◆ **Task prompt**: First find the line with "Open the dropdown arrow beside + NEW" in the entries below, then set down exactly every line through the line with "Click the dark", that line included.

◆ **Collected data entries**:
++++++

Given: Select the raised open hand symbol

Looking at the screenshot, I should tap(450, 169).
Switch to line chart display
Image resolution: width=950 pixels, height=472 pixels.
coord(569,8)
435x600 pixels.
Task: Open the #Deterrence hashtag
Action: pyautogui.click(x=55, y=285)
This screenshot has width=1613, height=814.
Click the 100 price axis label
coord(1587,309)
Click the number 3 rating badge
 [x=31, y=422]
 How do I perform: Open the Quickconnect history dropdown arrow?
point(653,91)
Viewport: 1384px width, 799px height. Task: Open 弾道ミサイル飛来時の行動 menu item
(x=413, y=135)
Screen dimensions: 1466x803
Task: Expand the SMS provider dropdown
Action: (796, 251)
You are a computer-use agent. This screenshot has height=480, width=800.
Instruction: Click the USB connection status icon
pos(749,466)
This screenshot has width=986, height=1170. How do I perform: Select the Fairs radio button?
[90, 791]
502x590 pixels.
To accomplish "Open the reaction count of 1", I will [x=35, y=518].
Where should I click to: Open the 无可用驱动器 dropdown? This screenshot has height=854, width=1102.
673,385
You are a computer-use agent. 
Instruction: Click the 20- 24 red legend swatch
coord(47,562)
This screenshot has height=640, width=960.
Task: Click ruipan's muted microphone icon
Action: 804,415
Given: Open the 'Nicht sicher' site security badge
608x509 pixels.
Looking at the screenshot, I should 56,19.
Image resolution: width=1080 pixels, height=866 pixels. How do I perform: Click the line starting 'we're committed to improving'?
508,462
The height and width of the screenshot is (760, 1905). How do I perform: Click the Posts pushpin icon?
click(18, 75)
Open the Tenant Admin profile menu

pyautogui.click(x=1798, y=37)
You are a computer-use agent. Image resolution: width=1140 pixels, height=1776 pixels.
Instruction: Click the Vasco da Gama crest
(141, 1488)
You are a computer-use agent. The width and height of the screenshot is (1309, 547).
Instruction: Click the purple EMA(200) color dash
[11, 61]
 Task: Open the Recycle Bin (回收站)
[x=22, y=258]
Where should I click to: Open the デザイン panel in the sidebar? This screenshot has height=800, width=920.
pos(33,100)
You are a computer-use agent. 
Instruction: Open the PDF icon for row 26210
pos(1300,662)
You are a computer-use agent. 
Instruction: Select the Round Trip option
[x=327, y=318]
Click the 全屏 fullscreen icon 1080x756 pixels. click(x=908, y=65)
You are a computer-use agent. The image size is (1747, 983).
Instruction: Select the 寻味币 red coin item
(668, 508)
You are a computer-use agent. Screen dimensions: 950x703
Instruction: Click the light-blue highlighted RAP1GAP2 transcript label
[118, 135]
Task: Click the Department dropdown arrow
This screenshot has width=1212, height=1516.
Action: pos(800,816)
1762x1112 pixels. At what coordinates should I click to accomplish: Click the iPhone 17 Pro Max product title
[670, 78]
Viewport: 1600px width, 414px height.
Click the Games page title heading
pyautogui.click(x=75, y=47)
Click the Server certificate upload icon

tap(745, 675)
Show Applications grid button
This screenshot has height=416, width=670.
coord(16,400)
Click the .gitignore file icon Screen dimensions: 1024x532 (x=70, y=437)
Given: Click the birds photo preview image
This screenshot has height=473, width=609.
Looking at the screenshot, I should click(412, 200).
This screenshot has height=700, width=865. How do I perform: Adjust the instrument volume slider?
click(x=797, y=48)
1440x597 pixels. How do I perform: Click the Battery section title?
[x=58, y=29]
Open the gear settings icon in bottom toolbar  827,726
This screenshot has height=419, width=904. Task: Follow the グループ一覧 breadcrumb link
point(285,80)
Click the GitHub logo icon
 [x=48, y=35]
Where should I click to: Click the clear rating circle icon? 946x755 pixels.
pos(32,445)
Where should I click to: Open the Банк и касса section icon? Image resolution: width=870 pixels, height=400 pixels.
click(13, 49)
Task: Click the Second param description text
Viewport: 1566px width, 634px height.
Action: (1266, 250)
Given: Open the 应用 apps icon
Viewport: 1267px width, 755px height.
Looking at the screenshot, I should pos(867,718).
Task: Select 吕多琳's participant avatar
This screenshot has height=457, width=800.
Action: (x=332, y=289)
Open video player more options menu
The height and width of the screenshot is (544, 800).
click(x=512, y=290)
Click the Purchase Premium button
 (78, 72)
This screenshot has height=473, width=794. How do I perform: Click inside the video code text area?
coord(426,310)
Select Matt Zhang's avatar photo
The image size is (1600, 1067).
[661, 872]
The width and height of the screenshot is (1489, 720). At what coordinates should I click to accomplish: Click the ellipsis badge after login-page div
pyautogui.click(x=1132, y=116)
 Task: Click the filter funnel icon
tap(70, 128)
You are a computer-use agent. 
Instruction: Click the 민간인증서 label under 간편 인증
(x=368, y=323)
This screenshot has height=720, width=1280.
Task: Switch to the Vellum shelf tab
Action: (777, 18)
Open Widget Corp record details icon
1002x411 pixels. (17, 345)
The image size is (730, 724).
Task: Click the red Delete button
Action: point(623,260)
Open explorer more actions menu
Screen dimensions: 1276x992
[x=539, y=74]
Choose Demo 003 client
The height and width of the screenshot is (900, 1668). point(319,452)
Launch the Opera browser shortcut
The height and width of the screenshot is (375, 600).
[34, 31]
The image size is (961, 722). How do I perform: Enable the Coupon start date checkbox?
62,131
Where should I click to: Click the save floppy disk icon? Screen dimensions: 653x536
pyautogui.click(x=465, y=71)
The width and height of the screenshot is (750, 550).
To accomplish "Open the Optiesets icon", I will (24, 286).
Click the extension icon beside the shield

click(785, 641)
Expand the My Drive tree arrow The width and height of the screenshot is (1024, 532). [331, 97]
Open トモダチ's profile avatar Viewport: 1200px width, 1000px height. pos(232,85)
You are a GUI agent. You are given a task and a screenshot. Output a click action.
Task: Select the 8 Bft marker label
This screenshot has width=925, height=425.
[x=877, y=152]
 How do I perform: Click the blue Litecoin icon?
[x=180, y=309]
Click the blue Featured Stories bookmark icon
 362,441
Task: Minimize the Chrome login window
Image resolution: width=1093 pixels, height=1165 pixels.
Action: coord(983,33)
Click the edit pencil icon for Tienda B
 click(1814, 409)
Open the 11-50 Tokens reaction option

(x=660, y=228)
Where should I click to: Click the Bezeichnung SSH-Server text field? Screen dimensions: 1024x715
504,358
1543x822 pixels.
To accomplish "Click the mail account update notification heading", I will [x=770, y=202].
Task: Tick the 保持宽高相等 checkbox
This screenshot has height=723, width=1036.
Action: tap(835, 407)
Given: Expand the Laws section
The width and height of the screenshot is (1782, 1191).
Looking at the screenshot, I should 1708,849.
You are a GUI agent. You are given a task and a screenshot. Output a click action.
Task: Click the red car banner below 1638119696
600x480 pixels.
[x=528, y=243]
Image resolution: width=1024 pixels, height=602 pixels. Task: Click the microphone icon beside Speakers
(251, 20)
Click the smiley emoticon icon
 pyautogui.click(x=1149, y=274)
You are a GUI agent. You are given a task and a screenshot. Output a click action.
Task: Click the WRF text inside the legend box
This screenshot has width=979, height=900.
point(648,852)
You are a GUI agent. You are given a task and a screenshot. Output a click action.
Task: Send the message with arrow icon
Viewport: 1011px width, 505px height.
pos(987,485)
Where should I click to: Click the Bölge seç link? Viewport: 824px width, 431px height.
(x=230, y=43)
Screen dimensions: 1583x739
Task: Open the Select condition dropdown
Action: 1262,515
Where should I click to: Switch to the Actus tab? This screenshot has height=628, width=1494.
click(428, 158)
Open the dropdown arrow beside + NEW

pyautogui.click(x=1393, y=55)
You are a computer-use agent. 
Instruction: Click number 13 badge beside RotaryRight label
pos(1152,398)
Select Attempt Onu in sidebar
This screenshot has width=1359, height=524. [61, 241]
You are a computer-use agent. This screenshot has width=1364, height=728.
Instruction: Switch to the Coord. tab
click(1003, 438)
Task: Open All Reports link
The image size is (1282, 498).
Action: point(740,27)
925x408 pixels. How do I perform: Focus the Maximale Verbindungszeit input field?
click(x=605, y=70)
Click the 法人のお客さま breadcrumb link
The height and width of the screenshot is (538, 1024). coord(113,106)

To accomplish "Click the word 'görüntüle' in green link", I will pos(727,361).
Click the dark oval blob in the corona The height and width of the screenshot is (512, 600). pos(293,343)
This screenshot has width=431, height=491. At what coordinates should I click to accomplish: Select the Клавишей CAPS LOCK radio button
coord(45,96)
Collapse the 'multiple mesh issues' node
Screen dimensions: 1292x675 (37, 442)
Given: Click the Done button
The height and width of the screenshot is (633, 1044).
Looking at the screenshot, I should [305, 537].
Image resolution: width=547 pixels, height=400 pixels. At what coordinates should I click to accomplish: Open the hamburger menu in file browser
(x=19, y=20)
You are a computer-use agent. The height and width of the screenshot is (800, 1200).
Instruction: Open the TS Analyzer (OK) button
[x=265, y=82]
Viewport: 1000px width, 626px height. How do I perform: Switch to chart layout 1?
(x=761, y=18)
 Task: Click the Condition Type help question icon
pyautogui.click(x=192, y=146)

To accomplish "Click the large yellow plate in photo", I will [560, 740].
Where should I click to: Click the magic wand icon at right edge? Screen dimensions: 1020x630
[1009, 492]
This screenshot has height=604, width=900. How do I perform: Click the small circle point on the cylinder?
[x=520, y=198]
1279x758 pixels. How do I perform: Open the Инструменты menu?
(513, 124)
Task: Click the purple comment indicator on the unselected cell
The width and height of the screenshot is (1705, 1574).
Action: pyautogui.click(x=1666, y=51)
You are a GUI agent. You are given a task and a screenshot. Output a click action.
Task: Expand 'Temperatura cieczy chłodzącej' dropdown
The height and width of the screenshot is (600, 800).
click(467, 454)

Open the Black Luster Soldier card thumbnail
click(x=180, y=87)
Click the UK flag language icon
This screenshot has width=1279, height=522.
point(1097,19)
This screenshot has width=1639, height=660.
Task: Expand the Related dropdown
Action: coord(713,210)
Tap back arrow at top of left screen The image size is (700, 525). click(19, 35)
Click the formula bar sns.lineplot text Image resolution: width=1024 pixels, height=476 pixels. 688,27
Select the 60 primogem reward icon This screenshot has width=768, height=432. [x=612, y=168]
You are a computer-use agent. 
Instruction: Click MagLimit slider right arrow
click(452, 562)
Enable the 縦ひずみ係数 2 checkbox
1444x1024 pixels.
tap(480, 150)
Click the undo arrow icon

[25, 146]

++++++

◆ **Exercise solution**:
Open the dropdown arrow beside + NEW

pyautogui.click(x=1393, y=55)
You are a computer-use agent. 
Instruction: Click number 13 badge beside RotaryRight label
pos(1152,398)
Select Attempt Onu in sidebar
This screenshot has width=1359, height=524. [61, 241]
You are a computer-use agent. This screenshot has width=1364, height=728.
Instruction: Switch to the Coord. tab
click(1003, 438)
Task: Open All Reports link
The image size is (1282, 498).
Action: point(740,27)
925x408 pixels. How do I perform: Focus the Maximale Verbindungszeit input field?
click(x=605, y=70)
Click the 法人のお客さま breadcrumb link
The height and width of the screenshot is (538, 1024). coord(113,106)

To accomplish "Click the word 'görüntüle' in green link", I will pos(727,361).
Click the dark oval blob in the corona The height and width of the screenshot is (512, 600). pos(293,343)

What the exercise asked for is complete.